A quick web search for one-way heat conductor showed up:

... and a thermal rectifier!

enter image description here

Figure 1. Japanese researchers have developed a new diode that only transmits heat currents in one direction, and they think it could represent a new future for thermal computing. Source: PopSci.

The article goes on to say:

Similar work has succeeded with individual electrons in superconductors and in lone nanotubes, according to Technology Review. But this represents the first time anyone has managed the trick in a bulk solid, which in this case consists of two types of perovskite cobalt oxides.

Researchers have long theorized that such diodes, or thermal rectifiers, could become possible with the right material. Such a material would have to have high thermal conductivity at low temperatures and vice versa, so that that heat would flow continuously in one direction -- and then researchers could combine the material with another having the opposite characteristic.

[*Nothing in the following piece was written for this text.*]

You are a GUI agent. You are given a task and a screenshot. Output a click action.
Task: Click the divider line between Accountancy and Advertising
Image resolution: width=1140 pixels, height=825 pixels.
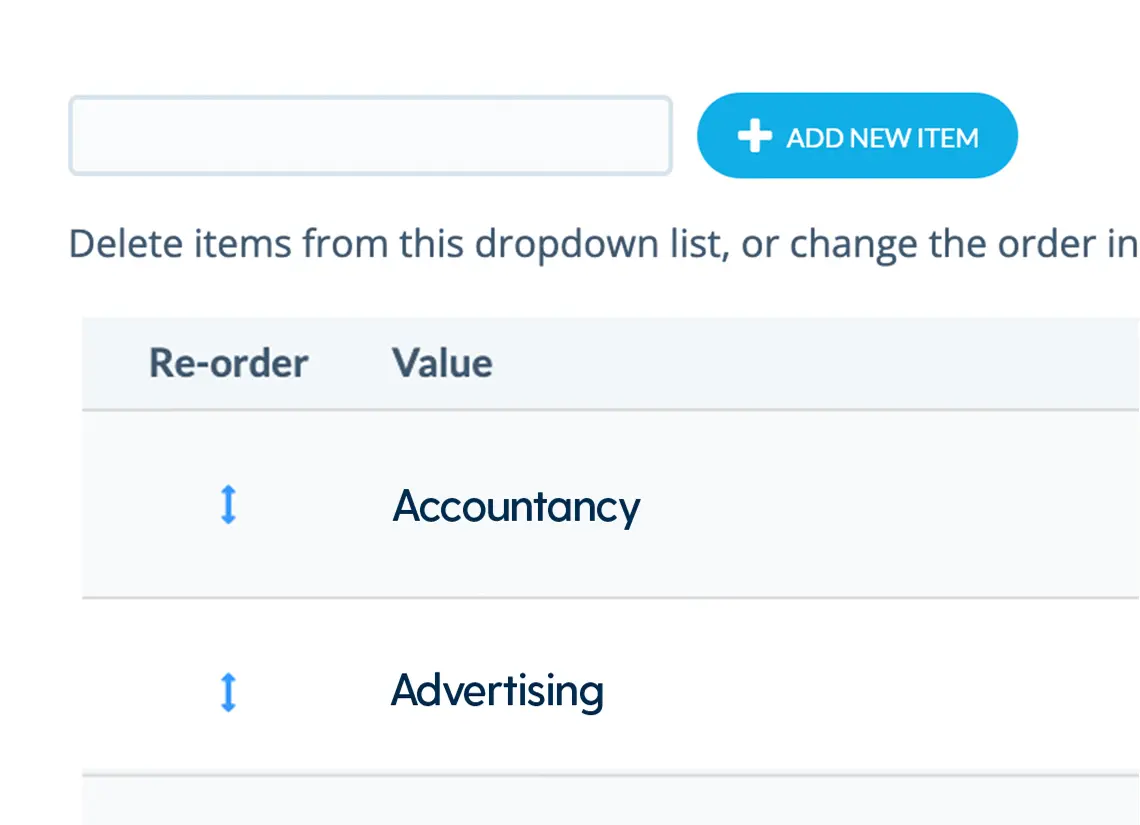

Such a device has clear use in creating heat sinks that keep microchips running cool. Yet Wataru Kobayashi at Waseda University and his colleagues have put forth a more ambitious goal: controlling heat currents to create a new type of information processing with thermal transistors, thermal logic gates, and thermal memory. [Italics mine.]


I originally thought this development was the same thing but @DaveTweed points out -

I think you misunderstood the first [now second] reference about polyethylene molecules -- this creates an anisotropic material (heat flows along one axis, but not along the other two), but cannot produce a "diode" effect.

I'll leave it in out of general interest.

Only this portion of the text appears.